В продолжение длинного-предлинного монолога поэта о скорбной его судьбе Никодим Сергеевич пристальнее присматривался к школьному другу и проникался все большим сочувствием. Со времени последней встречи перемены в нем произошли если и не разительные, то по крайней мере очень и очень заметные. Аскольд сильно сдал. На лице его обозначились резкие и уже достаточно глубокие борозды, свидетельство не только того, что жизнь теперь дается не с былой легкостью, но и преждевременно подкрадывающейся старости, особенно беспощадной не к одним невоздержанным людям, а и к неудачникам в особенности.

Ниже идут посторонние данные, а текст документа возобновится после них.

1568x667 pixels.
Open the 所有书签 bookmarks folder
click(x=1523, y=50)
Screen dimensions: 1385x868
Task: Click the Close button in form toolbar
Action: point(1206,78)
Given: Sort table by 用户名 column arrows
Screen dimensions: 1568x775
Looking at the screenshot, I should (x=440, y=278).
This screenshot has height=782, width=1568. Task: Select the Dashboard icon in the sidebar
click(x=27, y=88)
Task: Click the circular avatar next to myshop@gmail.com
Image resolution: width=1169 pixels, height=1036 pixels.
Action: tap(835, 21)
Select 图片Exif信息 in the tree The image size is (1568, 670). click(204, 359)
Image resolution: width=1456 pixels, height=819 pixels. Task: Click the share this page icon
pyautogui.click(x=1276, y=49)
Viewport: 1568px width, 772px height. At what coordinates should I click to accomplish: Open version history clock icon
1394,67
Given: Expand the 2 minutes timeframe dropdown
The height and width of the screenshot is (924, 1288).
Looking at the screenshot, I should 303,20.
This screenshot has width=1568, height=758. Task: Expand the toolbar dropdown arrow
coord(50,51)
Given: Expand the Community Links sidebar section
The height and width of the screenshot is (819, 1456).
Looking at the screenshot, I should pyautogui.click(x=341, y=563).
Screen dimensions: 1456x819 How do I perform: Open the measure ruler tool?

Никодиму Сергеевичу сделалось искренне жаль своего друга, в сущности, не так еще давно сильного и ловкого, заносчивого и гордого, беззаботно и счастливо начавшего жизнь, а теперь вот как-то неожиданно обмякшего, словно перезревший гриб.
Кузин понял, что своими невзгодами на этот раз он поделиться не сможет, да и что его невзгоды в сравнении с только что выслушанными. Судьба друга тронула настолько, что Никодим Сергеевич невольно с горечью подумал: вот он, ученый Кузин, кое-что успел сделать для людей и даже, можно сказать, для человечества, а может ли он, мобилизовав силу и волю свою, знания и опыт, помочь не абстрактным тысячам и миллионам, а вот этому сидящему перед ним человеку, своему школьному товарищу? Легко жалеть человечество, а как бывает порой трудно облегчить участь всего лишь одного человека.
Эта простая мысль заставила содрогнуться сердце Никодима Сергеевича. Вглядевшись в измученное лицо друга, он спросил:
- К чему же, собственно, сводится твоя каторжная, как ты говоришь, работа?
- Сначала я думал, только к тому, чтобы одолеть кое-как эту прорву романов, повестей, рассказов, поэм, стихотворений, драм и черт знает чего еще! Читаю их, как еще в институте было принято, по диагонали, то есть перескакивая с одного абзаца на другой, не очень вникая в содержание. Ну и бывают проколы, черкнешь не тот ответ, который убедит автора. Жалобы не заставляют себя ждать. А жаловаться непризнанные гении умеют, стучатся во все инстанции. Приходится читать внимательно, и над ответами сидишь, как над дипломатической нотой. А суть моей работы сводится в тому, чтобы отделить зерно от половы, отличить действительно способного от наглого графомана и в соответствии с этим сочинить убедительный ответ. Потеть и потеть приходится. Ну и зашиваюсь. Вечерами сижу как проклятый, а толку нет.